» **DATA UNDER STUDY**
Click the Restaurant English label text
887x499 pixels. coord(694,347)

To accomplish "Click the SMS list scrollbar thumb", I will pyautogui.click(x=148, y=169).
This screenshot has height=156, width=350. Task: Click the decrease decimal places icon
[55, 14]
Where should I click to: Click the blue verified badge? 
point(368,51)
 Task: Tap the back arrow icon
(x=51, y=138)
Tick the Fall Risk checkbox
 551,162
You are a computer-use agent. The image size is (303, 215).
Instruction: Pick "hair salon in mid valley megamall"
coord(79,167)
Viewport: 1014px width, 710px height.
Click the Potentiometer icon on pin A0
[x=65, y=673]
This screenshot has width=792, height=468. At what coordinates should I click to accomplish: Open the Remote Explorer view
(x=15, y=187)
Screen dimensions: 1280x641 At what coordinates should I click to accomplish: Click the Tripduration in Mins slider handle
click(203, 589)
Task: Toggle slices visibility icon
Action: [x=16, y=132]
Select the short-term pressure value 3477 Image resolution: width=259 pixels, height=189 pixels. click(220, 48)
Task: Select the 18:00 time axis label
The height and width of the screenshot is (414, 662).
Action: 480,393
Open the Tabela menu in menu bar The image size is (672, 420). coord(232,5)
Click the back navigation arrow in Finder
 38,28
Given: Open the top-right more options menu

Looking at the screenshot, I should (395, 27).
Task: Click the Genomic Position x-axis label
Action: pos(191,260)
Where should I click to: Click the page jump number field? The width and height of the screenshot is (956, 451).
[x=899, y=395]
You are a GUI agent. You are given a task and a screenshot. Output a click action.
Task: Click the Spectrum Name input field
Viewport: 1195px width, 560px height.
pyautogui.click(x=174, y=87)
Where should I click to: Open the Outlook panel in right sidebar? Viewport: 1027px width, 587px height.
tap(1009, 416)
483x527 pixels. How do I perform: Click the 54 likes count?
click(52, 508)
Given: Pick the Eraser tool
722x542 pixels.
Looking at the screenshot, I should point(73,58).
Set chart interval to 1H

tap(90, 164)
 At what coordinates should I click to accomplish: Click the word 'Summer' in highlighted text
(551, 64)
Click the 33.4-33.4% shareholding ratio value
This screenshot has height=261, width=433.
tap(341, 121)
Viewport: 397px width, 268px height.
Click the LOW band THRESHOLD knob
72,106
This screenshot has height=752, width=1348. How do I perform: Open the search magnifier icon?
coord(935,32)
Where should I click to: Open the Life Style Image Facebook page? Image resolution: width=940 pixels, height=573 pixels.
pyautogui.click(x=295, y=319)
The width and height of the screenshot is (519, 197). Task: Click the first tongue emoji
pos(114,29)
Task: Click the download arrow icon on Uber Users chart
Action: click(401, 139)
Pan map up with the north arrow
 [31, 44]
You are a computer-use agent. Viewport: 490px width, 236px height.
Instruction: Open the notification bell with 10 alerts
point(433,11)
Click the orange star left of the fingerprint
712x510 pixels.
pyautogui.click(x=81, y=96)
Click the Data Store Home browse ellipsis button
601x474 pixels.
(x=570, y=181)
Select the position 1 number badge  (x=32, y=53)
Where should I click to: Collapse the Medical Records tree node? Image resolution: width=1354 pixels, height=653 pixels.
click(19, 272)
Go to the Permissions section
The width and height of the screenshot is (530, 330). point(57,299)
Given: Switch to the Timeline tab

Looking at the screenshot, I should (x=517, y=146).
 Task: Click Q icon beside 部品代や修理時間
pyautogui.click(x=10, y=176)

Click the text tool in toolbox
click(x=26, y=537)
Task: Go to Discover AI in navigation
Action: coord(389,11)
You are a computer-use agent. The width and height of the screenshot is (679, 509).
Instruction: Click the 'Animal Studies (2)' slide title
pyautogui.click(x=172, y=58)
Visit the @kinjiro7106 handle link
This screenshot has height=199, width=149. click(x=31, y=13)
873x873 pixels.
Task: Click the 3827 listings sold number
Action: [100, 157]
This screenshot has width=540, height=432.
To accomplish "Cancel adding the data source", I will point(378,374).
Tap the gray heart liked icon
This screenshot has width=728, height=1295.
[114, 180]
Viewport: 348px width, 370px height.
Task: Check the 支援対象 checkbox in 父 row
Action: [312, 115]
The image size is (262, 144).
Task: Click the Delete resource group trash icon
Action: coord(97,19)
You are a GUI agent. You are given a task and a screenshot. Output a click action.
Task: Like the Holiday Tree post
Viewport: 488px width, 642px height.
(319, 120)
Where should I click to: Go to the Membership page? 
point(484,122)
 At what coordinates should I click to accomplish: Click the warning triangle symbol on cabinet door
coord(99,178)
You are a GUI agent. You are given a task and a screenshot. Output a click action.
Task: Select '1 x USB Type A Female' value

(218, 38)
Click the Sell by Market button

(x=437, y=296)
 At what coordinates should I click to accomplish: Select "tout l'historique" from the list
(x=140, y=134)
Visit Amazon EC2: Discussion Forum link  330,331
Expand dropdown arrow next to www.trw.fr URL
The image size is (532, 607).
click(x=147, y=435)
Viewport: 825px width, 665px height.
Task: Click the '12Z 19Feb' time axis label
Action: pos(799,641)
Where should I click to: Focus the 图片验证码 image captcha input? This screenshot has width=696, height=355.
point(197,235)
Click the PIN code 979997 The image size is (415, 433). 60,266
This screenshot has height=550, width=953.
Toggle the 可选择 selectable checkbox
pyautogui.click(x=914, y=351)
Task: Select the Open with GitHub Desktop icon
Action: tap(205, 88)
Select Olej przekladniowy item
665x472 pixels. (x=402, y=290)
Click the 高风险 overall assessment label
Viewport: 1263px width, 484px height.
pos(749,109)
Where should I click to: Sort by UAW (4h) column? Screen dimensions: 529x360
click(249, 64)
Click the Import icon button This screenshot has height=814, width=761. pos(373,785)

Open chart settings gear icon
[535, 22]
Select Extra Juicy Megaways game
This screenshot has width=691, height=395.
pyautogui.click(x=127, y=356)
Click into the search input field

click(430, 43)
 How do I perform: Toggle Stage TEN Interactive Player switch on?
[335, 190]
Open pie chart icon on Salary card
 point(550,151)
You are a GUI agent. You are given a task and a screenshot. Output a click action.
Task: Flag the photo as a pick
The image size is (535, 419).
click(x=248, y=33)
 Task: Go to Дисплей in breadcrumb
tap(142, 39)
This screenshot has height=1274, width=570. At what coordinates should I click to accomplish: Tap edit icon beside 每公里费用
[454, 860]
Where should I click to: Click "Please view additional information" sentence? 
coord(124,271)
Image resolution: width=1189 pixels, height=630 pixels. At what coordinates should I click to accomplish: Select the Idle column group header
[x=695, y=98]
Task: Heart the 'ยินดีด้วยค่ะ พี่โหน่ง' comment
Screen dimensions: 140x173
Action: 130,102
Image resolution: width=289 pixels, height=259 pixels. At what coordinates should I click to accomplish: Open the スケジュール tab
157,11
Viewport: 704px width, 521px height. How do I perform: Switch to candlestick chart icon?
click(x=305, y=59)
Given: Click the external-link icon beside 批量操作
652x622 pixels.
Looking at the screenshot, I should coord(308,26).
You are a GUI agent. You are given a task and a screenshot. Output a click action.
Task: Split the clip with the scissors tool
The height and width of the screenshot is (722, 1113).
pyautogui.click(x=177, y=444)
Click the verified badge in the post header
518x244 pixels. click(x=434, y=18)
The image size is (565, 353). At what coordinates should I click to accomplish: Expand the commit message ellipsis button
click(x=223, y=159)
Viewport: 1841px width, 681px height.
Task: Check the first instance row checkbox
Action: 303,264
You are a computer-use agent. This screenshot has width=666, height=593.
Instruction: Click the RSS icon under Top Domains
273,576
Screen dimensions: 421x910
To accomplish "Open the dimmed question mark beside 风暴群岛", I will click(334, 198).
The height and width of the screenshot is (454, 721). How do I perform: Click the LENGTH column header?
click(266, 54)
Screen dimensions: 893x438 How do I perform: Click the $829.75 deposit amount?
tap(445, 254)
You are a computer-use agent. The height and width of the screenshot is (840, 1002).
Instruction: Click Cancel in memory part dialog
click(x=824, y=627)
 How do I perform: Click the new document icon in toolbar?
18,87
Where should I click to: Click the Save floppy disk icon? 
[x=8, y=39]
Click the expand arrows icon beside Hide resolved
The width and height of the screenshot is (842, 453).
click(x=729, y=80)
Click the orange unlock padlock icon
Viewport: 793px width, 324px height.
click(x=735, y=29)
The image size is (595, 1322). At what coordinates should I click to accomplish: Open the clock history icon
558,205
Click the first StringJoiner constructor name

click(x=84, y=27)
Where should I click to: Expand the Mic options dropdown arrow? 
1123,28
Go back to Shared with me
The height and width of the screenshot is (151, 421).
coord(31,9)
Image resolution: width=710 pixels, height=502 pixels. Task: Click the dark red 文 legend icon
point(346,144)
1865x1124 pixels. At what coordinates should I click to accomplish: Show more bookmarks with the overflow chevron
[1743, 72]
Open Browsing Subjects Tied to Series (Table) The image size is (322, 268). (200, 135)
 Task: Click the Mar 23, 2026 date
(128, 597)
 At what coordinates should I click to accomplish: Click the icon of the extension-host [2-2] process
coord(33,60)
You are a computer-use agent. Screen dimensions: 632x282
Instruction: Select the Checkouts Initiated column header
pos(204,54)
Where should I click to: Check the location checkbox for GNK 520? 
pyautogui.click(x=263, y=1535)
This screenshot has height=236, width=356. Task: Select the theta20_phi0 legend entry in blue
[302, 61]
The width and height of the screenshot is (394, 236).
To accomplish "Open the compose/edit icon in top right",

» **EXERCISE DIRECTIONS**
Your answer should be all lines from the data that contain "computer".

» **YOUR RESPONSE**
You are a computer-use agent. The image size is (303, 215).
You are a computer-use agent. Viewport: 490px width, 236px height.
You are a computer-use agent. The width and height of the screenshot is (679, 509).
You are a computer-use agent. This screenshot has width=666, height=593.
You are a computer-use agent. The height and width of the screenshot is (840, 1002).
You are a computer-use agent. Screen dimensions: 632x282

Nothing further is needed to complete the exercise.